January 13, 2020
Consumer spending on home entertainment rose 8.4% to a record $25.2 billion in 2019, spurred by the at-home sector’s biggest growth engine, digital, according to DEG: The Digital Entertainment Group.
Subscription streaming, digital movie sales and digital movie rentals over the Internet all generated significantly more money than they did in 2018, DEG reported.
The trade association estimates consumers spent $15.9 billion on subscription streaming, which now accounts for 63% of the entire home entertainment market. That’s a 23.7% spike from 2018.
Digital movie sales, commonly known as electronic sellthrough, or EST, were up 5.1% to nearly $2.6 billion — while digital movie rentals through Internet services, such as FandangoNow, Redbox On Demand, Vudu and Google Play, were up 9%. This reflects “consumers’ continued engagement with VOD, increasingly through Internet services,” DEG reported.

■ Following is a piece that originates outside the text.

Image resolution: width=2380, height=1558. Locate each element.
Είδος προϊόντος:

Consumers spent a total of $5.9 billion on buying movies and other filmed content, either on Blu-ray Disc, DVD, 4K Ultra HD or digital, DEG reported. That’s down 9.4% from 2018. Disc sales declined 18.2% to $3.29 billion.
Rental spending dropped 12.3% in 2019 to $3.4 billion, DEG reported. On the digital side, a la carte streaming generated $1.96 billion, down 6.2% from the prior year — chiefly due to consumers’ shift away from traditional pay-TV services. Disc rentals, meanwhile, slipped 19.5% to $1.44 billion, the biggest chunk of which came from kiosks, which finished the year with estimated sales of $884.6 million. Redbox leads the kiosk market, with more than 40,000 red vending machines, generally situated at large grocers and mass merchants such as Walmart.
Also on the rental side, Netflix’s legacy disc-by-mail rental business brought in an estimated $301.2 million, while the country’s waning number of video rental stores — once the home entertainment sector’s dominant revenue producer — collected just $250 million, a 21.1% decline from 2018.
On the transactional side, the top-performing movies included Disney’s Avengers: Endgame and Captain Marvel, Warner Bros.’ Aquaman and A Star is Born, and 20th Century Fox’s Bohemian Rhapsody. TV standouts included seasons one and two of “Yellowstone,” from Paramount; the “Game of Thrones” franchise, from HBO/Warner; Sony Pictures’ season four of “Outlander,” based on author Diana Gabaldon’s historical time travel book series of the same name; season nine of zombie series “The Walking Dead,” from Lionsgate; and season 12 of “The Big Bang Theory,” from Warner Bros.
According to DEG numbers, combined spending on disc sales and rentals was $4.73 billion, compared with $4.54 billion spent on electronic sellthrough and VOD, giving disc a 51% share of the transactional home entertainment market, down from 56% in 2018 and 62% in 2017.
At the same time that the DEG released its annual year-end numbers, Universal Pictures Home Entertainment shared some of its “Attitudes and Usage” study findings.
The key point: Home entertainment has evolved into a true multi-platform business. Universal found that consumers are using around three platforms on average, the most common bundle being disc purchase, disc rental and subscription streaming.